* **Written request**
Collect each line of the listing below that contains the string "screenshot", and copy those lines. Uppercase and lowercase letters must match.
╭──
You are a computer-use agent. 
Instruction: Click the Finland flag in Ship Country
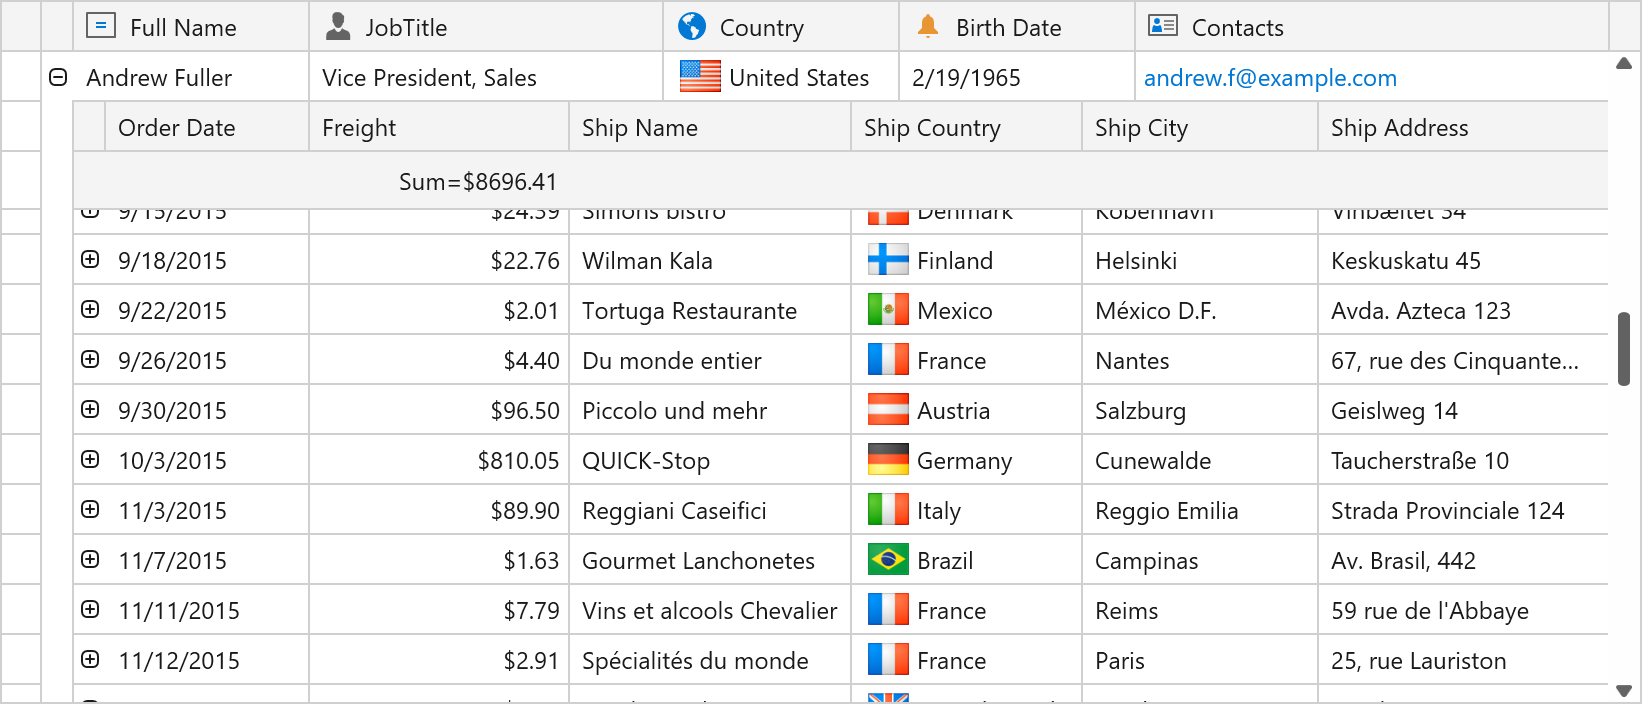pyautogui.click(x=888, y=260)
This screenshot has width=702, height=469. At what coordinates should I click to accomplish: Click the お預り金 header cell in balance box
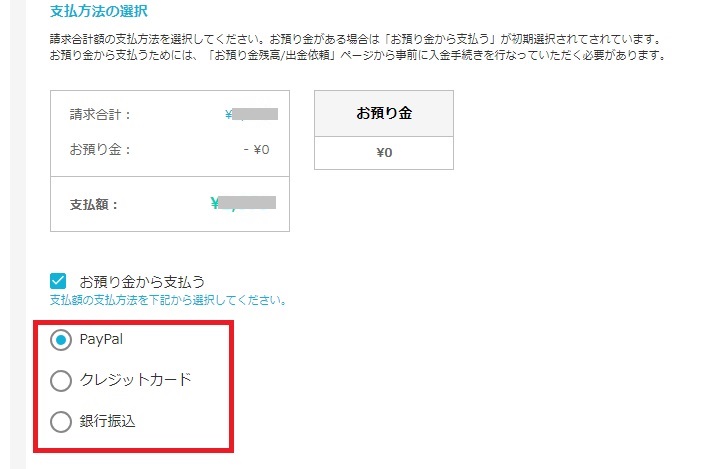[384, 113]
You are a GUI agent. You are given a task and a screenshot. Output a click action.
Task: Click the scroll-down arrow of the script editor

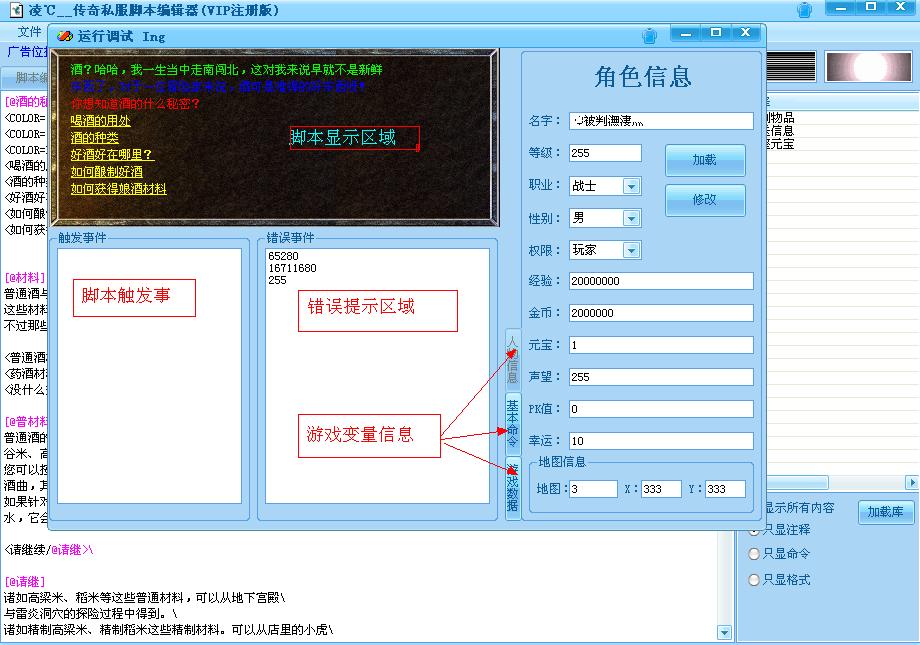(x=725, y=632)
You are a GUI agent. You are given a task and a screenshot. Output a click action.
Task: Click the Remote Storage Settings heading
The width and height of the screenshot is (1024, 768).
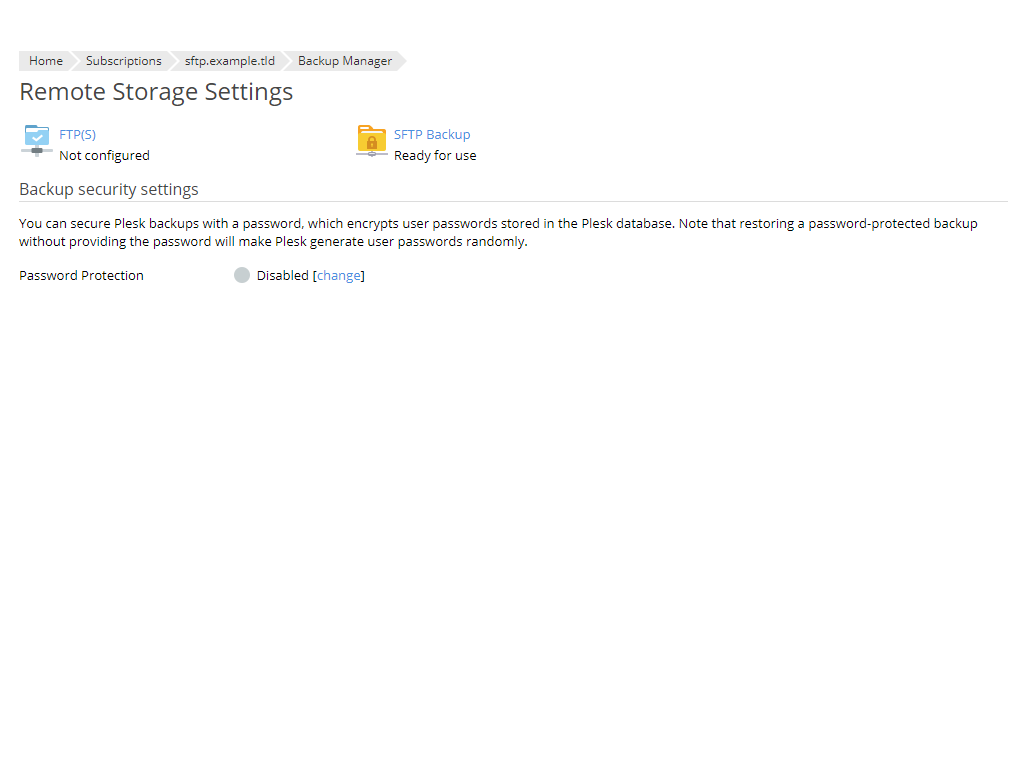click(156, 91)
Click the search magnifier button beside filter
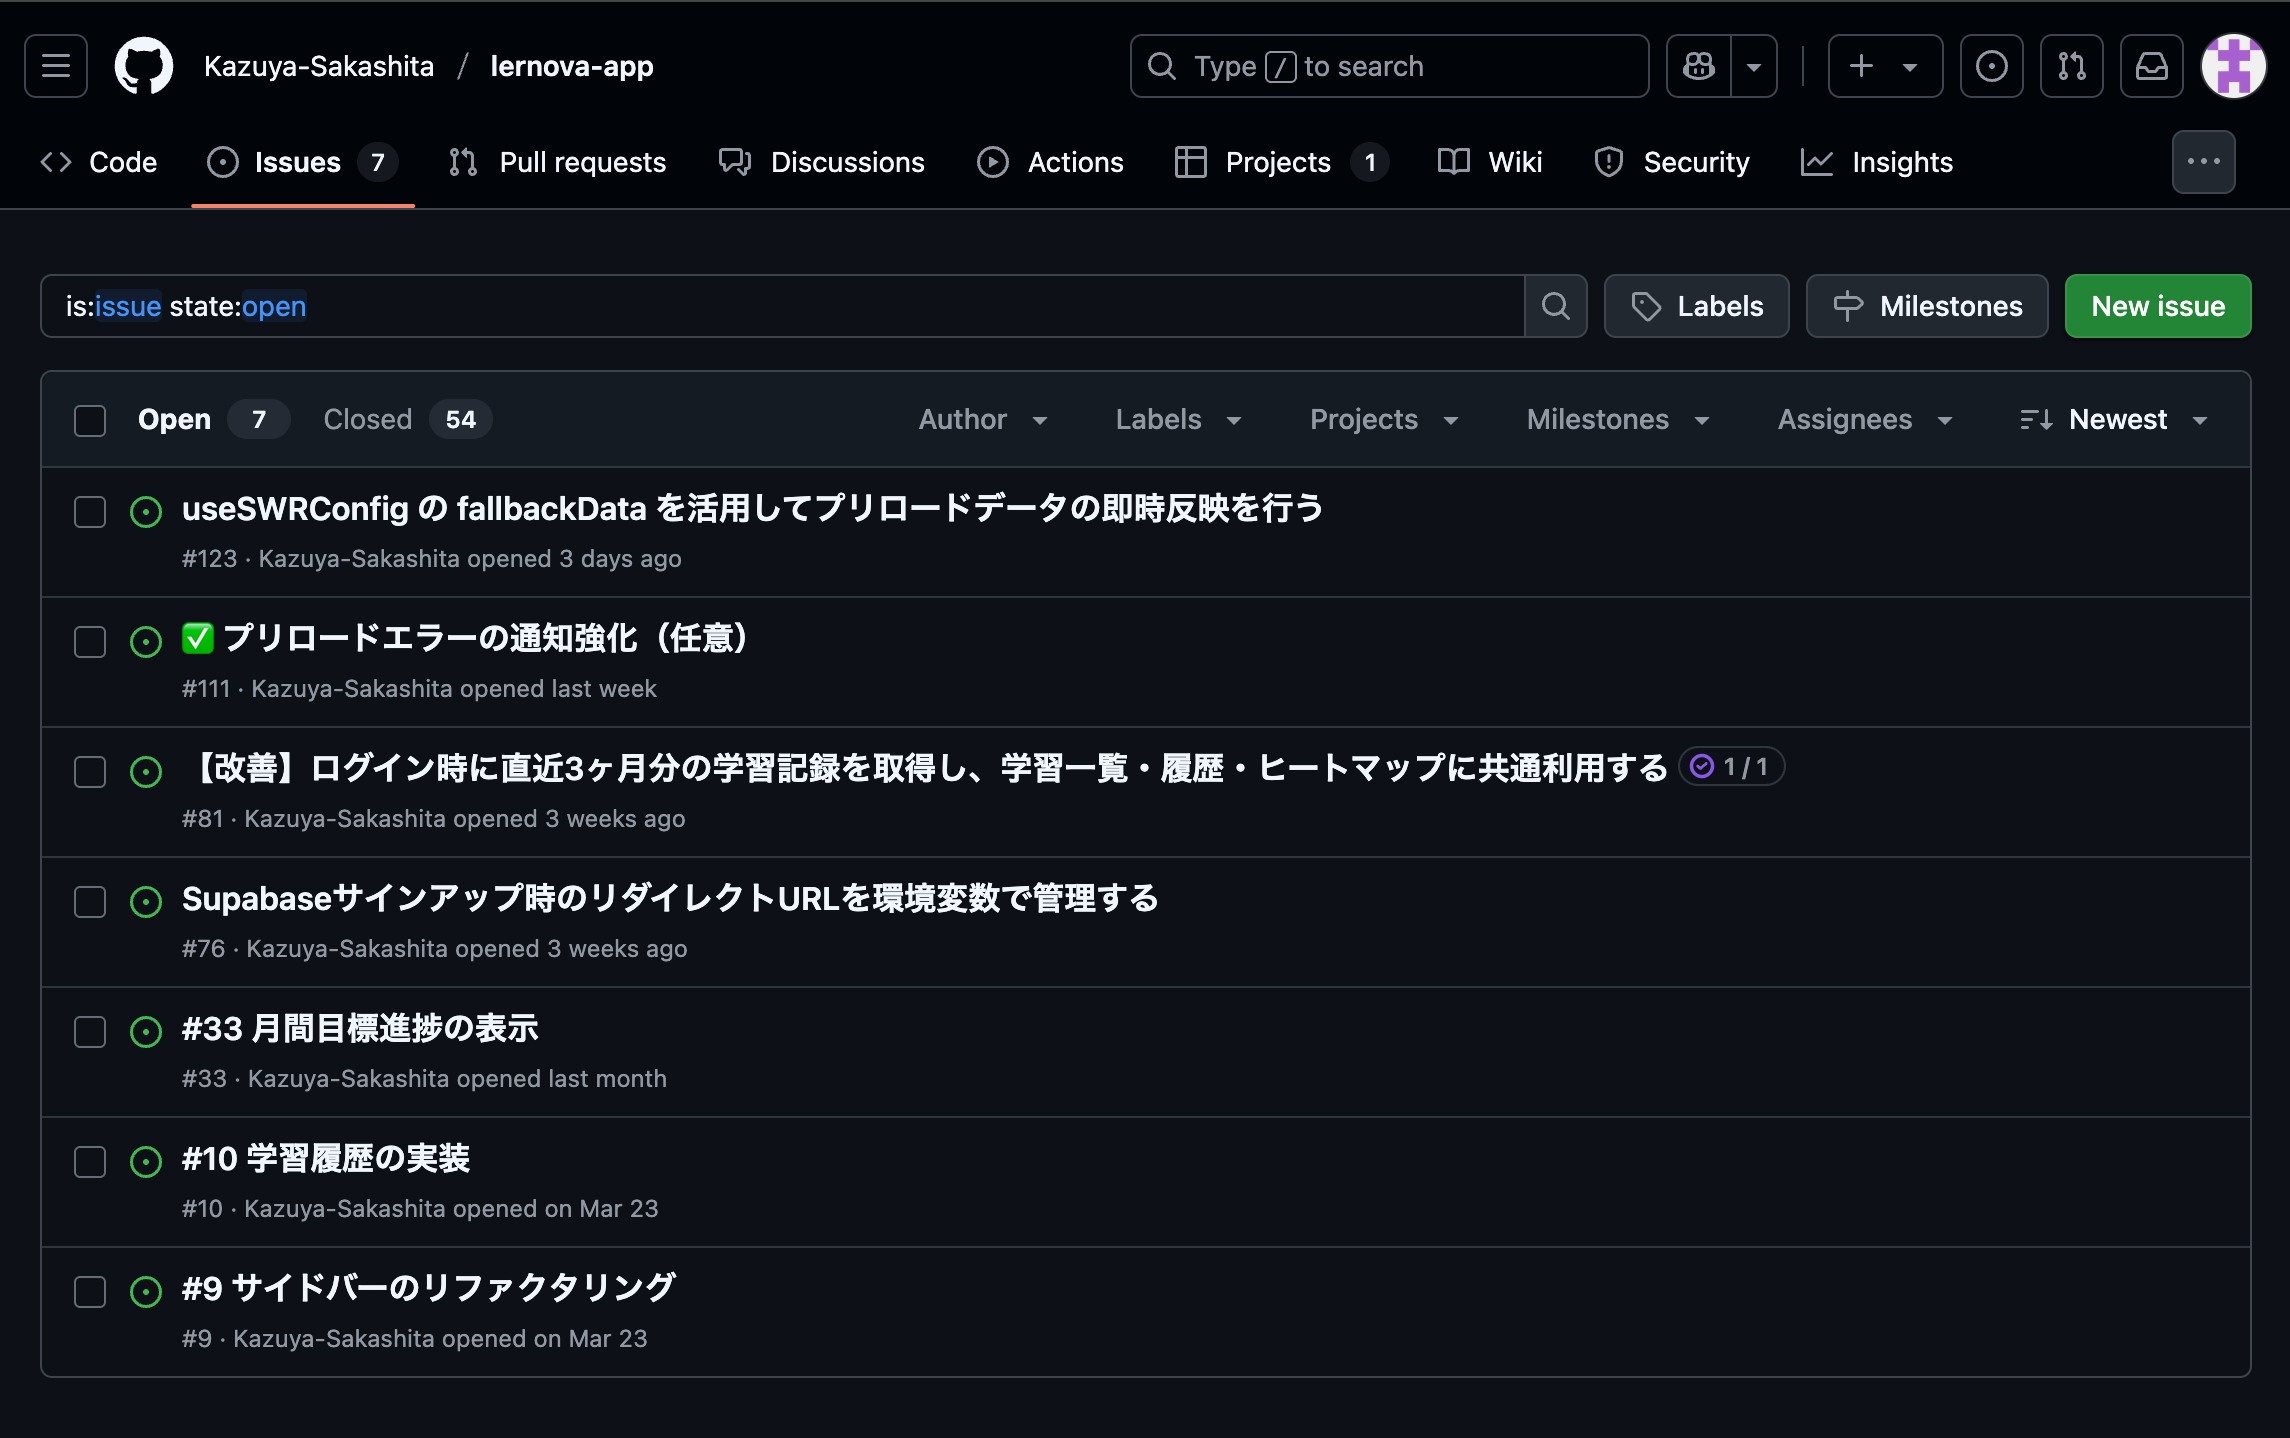 coord(1555,306)
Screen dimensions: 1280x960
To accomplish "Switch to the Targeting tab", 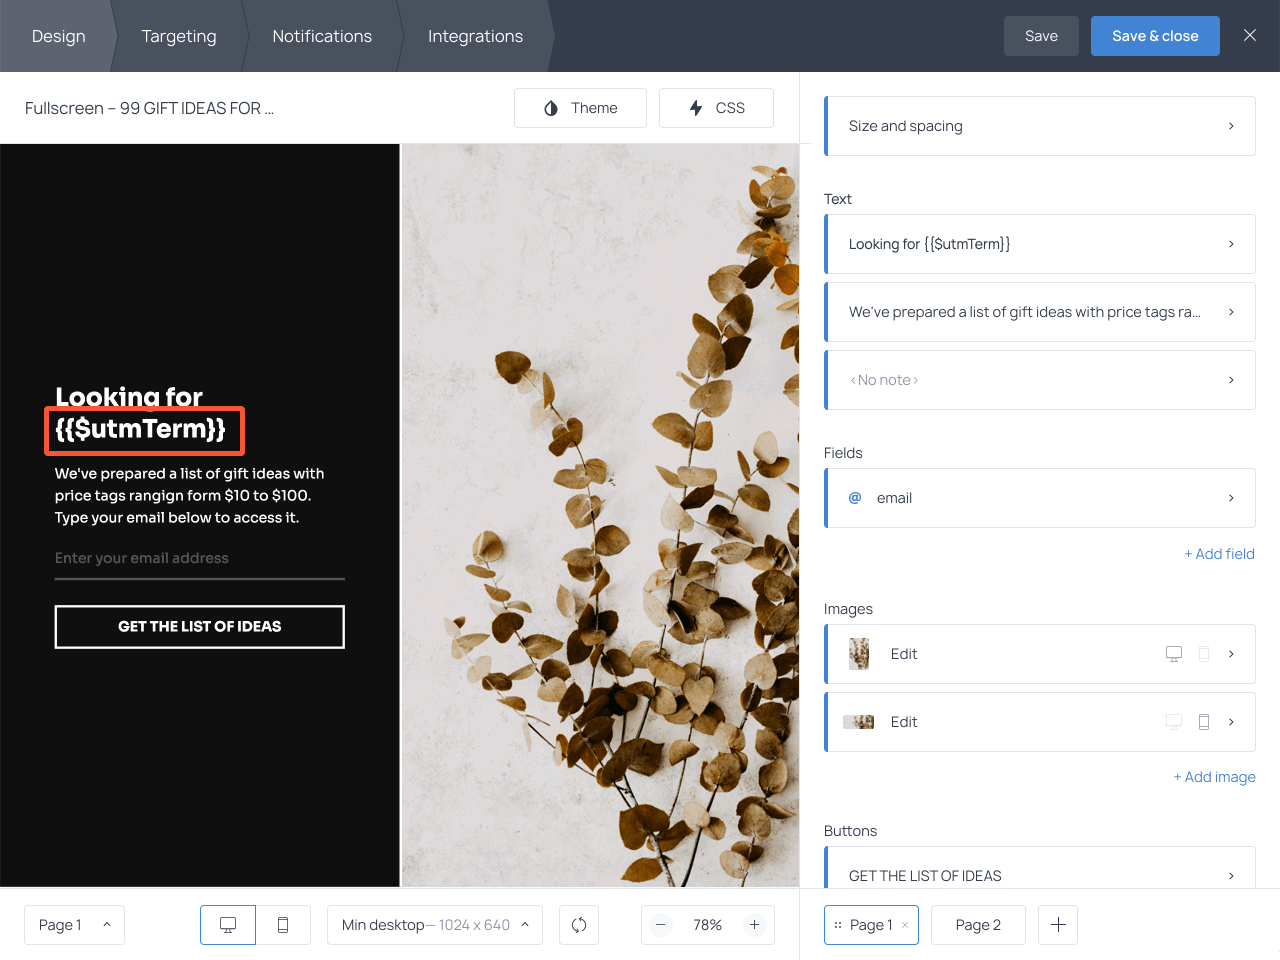I will click(179, 36).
╰──
* **Solution for this exercise**
This screenshot has width=702, height=469. At what coordinates should I click to accomplish: Click the お預り金 header cell in balance box
You are a GUI agent. You are given a task and a screenshot. Output a click action.
You are a GUI agent. You are given a task and a screenshot. Output a click action.
The width and height of the screenshot is (1024, 768).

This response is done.